§ YOUR TASK: Below are records; copy every line in them that holds the word "computer".

[Stored data entries]
================

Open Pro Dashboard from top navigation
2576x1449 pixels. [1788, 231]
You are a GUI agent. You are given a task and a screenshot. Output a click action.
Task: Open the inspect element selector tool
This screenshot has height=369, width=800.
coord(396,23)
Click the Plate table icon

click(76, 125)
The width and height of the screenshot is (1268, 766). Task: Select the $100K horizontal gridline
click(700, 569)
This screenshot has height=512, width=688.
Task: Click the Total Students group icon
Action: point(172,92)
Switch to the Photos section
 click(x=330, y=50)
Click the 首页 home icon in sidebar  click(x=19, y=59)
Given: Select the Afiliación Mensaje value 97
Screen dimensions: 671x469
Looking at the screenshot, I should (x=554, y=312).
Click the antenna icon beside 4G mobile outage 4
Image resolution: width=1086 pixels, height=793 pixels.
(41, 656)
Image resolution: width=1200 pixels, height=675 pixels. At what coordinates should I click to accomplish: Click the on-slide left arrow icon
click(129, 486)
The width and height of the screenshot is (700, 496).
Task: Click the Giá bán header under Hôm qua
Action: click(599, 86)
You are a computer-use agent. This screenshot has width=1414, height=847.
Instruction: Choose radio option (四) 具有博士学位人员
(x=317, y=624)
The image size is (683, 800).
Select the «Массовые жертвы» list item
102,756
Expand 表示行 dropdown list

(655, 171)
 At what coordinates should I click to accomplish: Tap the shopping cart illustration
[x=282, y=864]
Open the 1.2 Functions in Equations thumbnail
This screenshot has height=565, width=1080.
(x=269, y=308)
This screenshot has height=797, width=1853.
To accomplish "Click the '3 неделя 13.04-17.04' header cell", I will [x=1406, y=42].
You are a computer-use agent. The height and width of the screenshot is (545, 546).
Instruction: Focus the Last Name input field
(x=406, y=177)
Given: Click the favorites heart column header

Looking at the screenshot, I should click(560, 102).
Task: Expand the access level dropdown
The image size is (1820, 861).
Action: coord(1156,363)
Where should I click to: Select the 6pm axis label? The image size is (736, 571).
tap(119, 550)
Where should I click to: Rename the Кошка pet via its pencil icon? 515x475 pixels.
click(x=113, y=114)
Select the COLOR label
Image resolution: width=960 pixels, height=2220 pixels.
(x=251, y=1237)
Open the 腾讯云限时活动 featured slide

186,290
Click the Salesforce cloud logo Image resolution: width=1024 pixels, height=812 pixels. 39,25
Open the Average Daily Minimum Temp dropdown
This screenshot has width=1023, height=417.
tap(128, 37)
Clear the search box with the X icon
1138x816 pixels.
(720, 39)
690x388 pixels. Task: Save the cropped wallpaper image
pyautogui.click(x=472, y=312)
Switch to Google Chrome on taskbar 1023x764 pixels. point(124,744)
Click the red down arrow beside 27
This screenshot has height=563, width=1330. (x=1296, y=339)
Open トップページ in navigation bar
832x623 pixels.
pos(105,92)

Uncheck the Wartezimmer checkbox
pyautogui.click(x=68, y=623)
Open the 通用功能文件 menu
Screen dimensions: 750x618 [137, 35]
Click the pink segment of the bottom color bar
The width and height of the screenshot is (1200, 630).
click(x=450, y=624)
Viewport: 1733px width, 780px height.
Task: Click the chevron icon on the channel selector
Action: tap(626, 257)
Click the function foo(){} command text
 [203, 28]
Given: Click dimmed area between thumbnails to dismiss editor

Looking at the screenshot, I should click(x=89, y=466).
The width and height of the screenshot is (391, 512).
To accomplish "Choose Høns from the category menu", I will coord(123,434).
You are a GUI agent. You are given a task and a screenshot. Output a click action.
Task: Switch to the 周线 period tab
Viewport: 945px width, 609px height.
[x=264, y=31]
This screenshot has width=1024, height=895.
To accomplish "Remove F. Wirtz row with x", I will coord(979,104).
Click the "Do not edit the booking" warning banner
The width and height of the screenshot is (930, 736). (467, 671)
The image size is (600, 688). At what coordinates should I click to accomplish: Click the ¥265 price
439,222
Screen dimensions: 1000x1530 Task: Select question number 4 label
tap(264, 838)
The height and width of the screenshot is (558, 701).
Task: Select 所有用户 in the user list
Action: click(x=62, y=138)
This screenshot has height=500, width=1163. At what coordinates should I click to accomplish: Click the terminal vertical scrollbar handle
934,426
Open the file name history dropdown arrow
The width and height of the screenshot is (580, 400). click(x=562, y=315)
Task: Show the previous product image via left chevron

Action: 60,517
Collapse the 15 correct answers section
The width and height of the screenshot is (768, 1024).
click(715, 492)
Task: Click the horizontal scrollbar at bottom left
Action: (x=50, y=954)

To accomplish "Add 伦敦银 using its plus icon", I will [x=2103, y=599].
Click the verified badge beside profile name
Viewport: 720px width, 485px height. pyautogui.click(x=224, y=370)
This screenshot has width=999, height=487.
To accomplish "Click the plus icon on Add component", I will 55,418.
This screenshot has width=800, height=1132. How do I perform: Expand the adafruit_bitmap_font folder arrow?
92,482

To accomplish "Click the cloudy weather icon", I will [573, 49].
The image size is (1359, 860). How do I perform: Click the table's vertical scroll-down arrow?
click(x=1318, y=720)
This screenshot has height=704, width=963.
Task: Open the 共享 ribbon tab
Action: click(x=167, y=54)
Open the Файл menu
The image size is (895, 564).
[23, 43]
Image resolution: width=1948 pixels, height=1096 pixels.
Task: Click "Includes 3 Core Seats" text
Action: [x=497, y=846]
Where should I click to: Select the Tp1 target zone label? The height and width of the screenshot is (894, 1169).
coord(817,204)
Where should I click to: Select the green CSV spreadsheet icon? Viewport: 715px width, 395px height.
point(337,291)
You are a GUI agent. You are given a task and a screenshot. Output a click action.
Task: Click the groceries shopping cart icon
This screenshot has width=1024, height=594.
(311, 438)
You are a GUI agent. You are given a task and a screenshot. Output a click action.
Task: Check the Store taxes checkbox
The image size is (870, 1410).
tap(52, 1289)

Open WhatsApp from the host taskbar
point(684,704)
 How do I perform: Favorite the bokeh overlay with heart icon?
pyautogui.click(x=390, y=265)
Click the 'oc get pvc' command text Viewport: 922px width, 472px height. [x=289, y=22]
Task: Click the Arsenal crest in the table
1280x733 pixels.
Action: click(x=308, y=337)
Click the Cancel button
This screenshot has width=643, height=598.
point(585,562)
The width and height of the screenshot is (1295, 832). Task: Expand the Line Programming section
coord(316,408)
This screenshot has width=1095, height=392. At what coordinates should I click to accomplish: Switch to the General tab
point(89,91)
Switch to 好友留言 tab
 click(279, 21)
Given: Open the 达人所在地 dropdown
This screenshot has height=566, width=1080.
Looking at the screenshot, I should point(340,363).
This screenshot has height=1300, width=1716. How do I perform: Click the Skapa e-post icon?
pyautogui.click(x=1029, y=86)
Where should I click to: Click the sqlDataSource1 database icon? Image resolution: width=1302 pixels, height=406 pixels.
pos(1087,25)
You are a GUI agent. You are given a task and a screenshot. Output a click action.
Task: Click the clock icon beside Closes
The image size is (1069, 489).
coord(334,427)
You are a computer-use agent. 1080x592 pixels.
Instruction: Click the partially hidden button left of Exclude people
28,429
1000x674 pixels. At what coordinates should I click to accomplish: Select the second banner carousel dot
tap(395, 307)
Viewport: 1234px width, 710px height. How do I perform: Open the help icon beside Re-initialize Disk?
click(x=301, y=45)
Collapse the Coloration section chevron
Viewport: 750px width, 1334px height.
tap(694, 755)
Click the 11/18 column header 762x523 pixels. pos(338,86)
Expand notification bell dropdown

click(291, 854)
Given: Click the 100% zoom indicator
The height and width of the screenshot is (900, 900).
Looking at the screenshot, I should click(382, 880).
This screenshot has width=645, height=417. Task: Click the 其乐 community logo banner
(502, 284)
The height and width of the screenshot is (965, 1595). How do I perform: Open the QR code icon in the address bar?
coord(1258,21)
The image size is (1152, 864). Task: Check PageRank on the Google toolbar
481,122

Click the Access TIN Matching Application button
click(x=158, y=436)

================

§ EXPECTED OUTPUT:
You are a computer-use agent. This screenshot has width=1414, height=847.
You are a computer-use agent. The height and width of the screenshot is (545, 546).
You are a computer-use agent. 1080x592 pixels.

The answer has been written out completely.